Stored records
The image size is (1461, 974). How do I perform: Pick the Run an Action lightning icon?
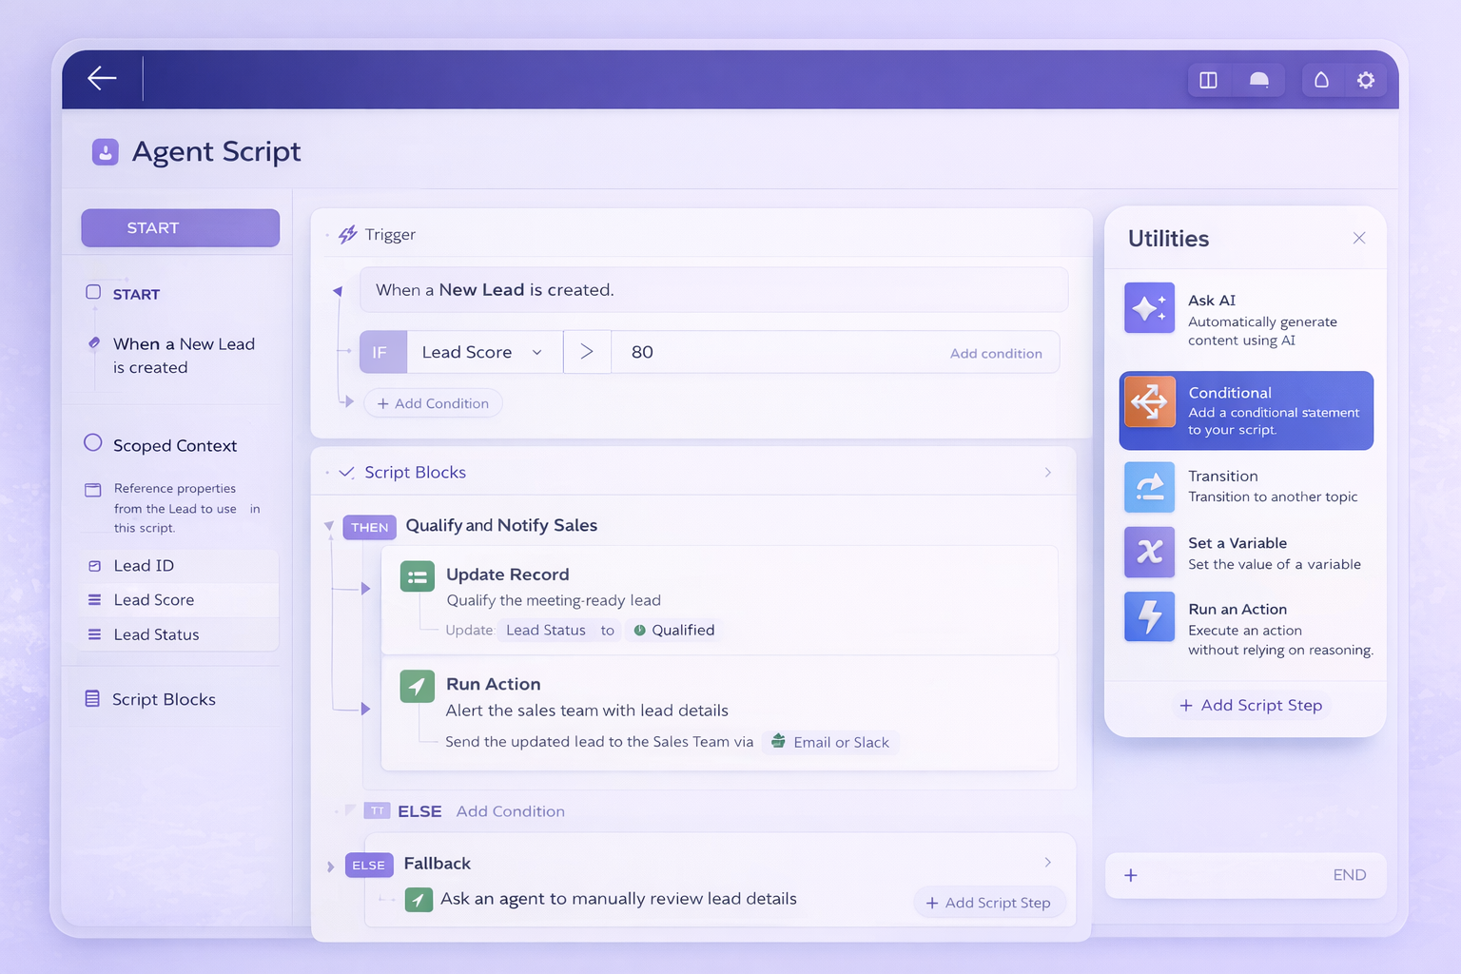click(x=1149, y=616)
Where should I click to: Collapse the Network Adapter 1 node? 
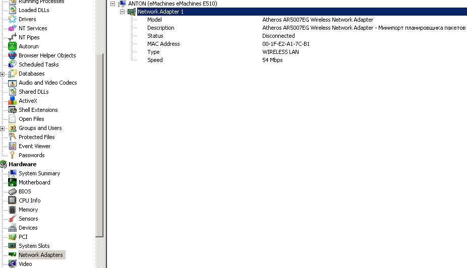122,12
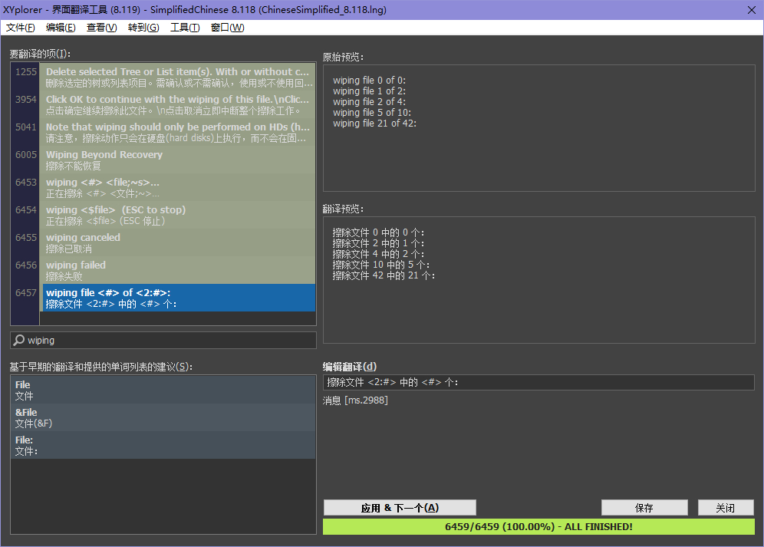764x547 pixels.
Task: Click the 保存 button
Action: point(644,508)
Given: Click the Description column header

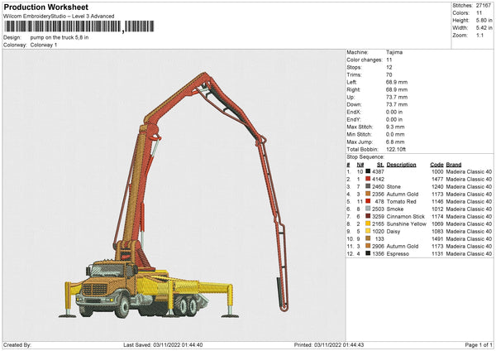Looking at the screenshot, I should [x=401, y=164].
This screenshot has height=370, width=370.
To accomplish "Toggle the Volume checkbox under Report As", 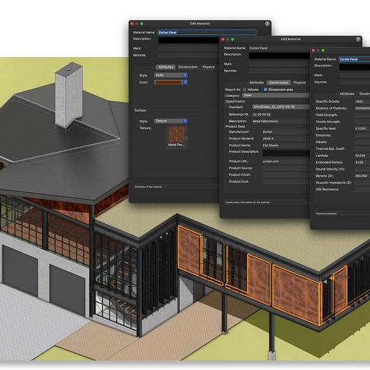I will [244, 89].
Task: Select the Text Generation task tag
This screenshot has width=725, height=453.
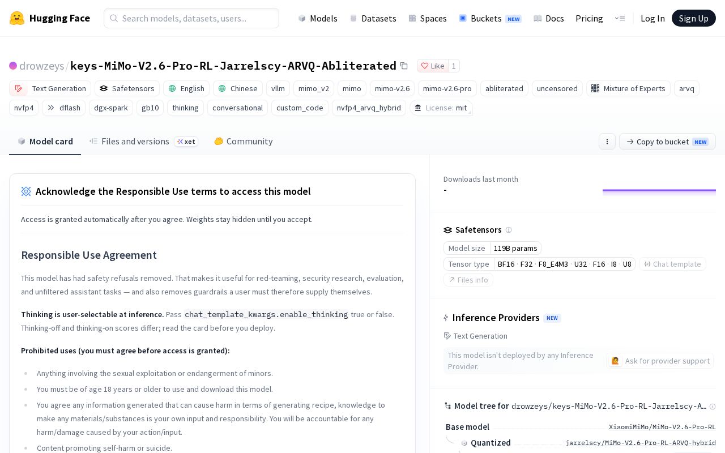Action: [50, 88]
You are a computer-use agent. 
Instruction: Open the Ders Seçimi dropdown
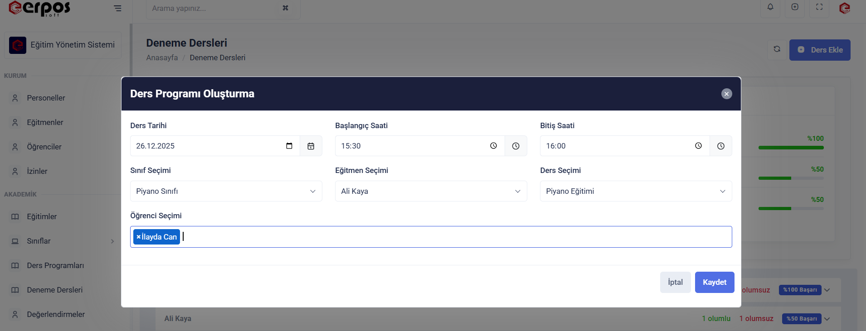[x=636, y=191]
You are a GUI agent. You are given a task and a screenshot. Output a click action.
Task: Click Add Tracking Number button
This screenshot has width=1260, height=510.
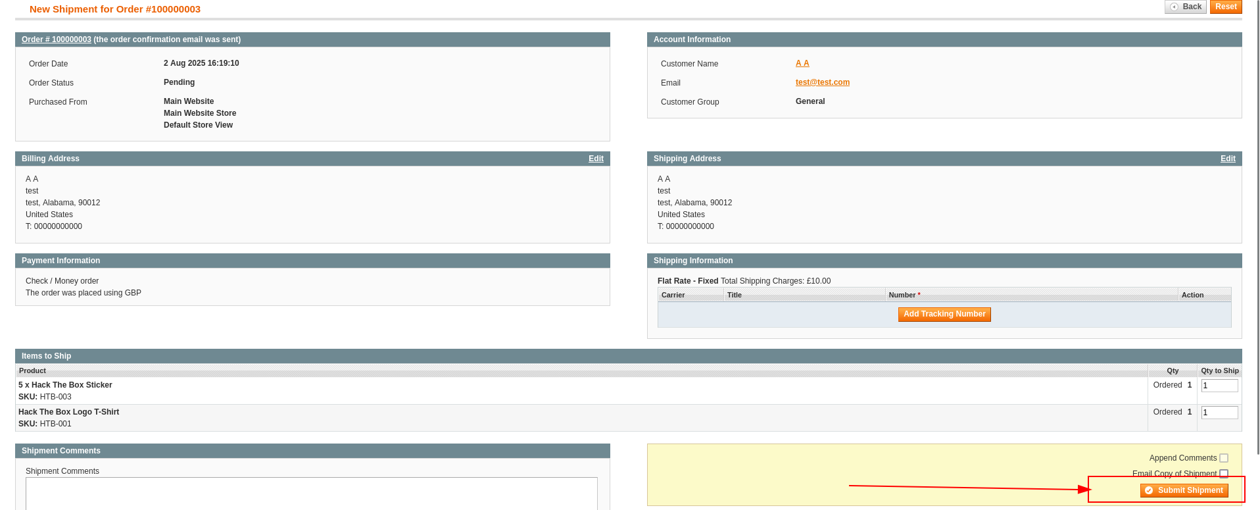(x=944, y=315)
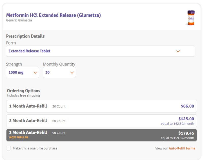Viewport: 205px width, 160px height.
Task: Click the Form dropdown chevron arrow
Action: (178, 51)
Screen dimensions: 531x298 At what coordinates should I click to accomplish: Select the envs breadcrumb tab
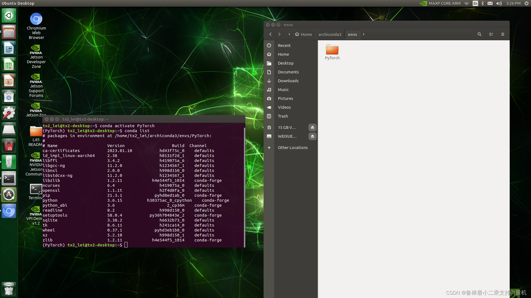(352, 34)
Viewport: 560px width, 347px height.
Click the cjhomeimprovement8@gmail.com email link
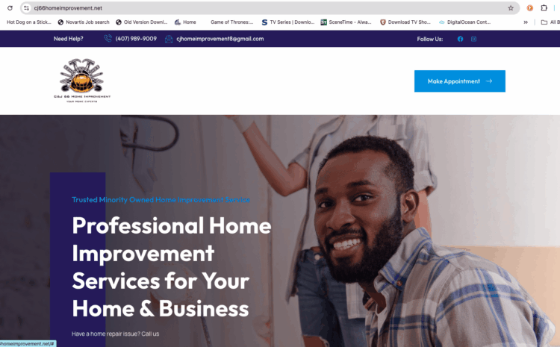pos(220,39)
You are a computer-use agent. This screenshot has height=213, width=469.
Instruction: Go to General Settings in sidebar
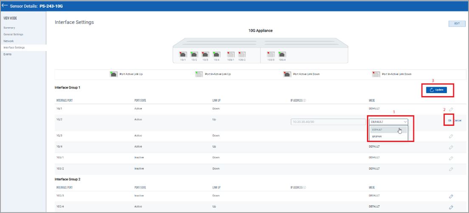[13, 34]
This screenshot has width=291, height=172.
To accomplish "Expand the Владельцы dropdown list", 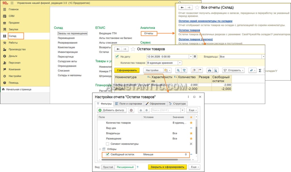I will 263,57.
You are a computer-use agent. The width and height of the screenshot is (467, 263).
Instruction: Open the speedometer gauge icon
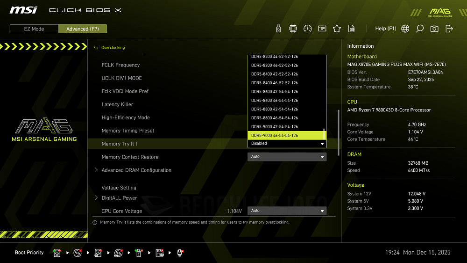click(x=307, y=29)
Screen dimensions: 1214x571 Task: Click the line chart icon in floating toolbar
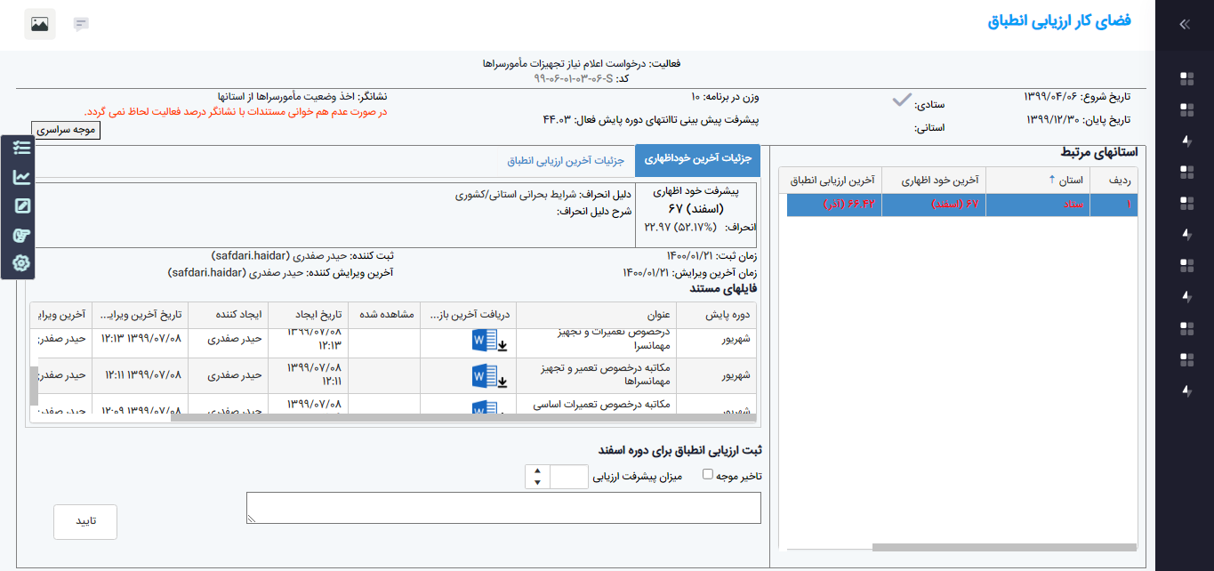coord(21,177)
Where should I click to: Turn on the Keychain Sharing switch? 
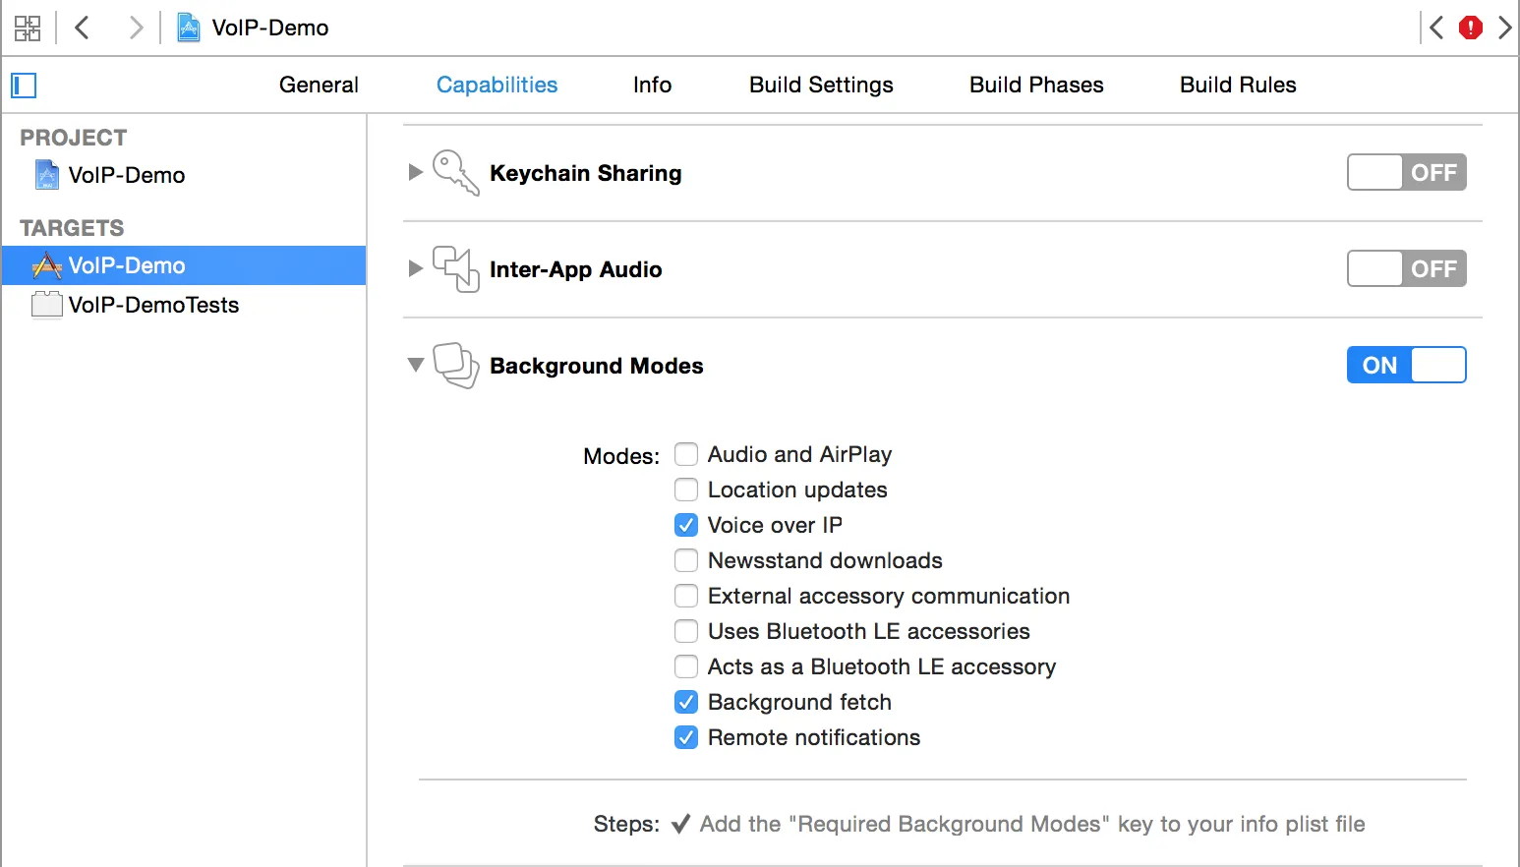coord(1406,173)
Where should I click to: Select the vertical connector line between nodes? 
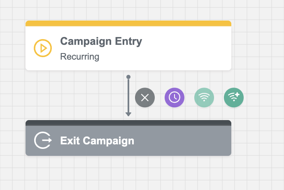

### Activity
Filter the entries above down to the lines that contain the word "computer".

### Task solution
You are a computer-use agent. 
You are a computer-use agent. This screenshot has height=213, width=469.
You are a computer-use agent. The width and height of the screenshot is (467, 263).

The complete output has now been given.